* [PROBLEM TO SOLVE]:
Retype every record below exactly as it is written.

* [EXERCISE INPUTS]:
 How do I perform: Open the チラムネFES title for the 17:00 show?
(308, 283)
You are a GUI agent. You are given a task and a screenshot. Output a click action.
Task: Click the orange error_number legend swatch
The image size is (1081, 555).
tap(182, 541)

* [WRITTEN RESPONSE]:
 How do I perform: Open the チラムネFES title for the 17:00 show?
(308, 283)
You are a GUI agent. You are given a task and a screenshot. Output a click action.
Task: Click the orange error_number legend swatch
The image size is (1081, 555).
tap(182, 541)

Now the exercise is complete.